Réserves du secteur aérien indien
Du côté des transporteurs indiens, les réactions sont prudentes. Des dirigeants de compagnies interrogés par la presse indienne évoquent un potentiel limité du marché mauricien en termes de passagers, préférant concentrer leurs ressources sur leur propre développement interne et sur des marchés plus porteurs.
Enjeu géopolitique pour New Delhi
Au-delà des considérations économiques, la situation revêt un enjeu stratégique pour l’Inde. L’île Maurice, située dans l’océan Indien occidental, occupe une position clé sur les routes maritimes entre l’Asie et l’Afrique. Le Premier ministre indien, Narendra Modi, a d’ailleurs assisté en mars dernier aux célébrations de la fête nationale mauricienne, en tant qu’invité d’honneur. Il avait alors souligné le rôle central des investissements indiens dans le développement économique de Maurice.
Cette initiative s’inscrit également dans la continuité de la coopération bilatérale renforcée : l’Inde a récemment construit une piste d’atterrissage et un débarcadère sur l’île mauricienne d’Agaléga, un projet critiqué dans certains milieux comme un avant-poste militaire déguisé.
Air Mauritius peine à se positionner en tant que hub de transit entre l’Afrique et l’Asie. La concurrence accrue d’acteurs régionaux puissants, tels qu’Emirates ou Qatar Airways, mais aussi des compagnies indiennes elles-mêmes, complique sa relance. Pourtant, l’île conserve un fort potentiel géographique pour capter des flux aériens régionaux.
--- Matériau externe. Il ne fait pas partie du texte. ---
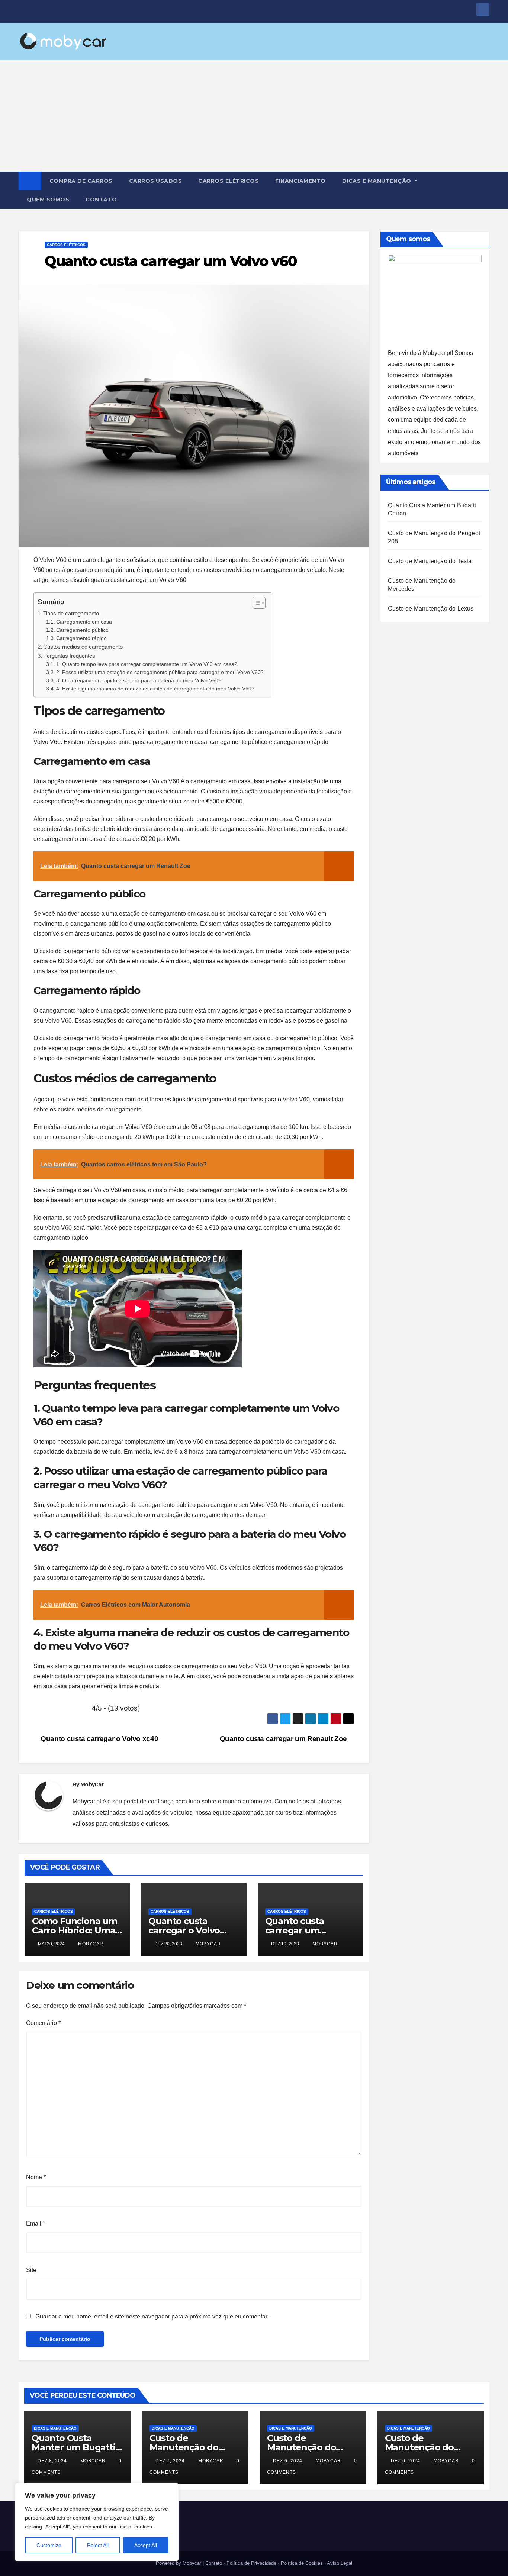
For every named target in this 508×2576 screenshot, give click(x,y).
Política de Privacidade (251, 2563)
Dans ce contexte, la semaine dernière, Air India et Air Mauritius ont annoncé l’expansion de leur accord de partage de code (codeshare) afin d’améliorer les connexions entre l’Inde, l’Afrique du Sud, La Réunion et Madagascar via Port-Louis. Cette annonce, bien que distincte d’un éventuel investissement en capital, illustre une volonté de coopération accrue.
Toute éventuelle prise de participation par une compagnie indienne nécessitera une évaluation approfondie, un alignement stratégique et l’approbation des autorités des deux pays. Reste à savoir si les intérêts géopolitiques suffiront à surmonter les réticences économiques du secteur aérien indien.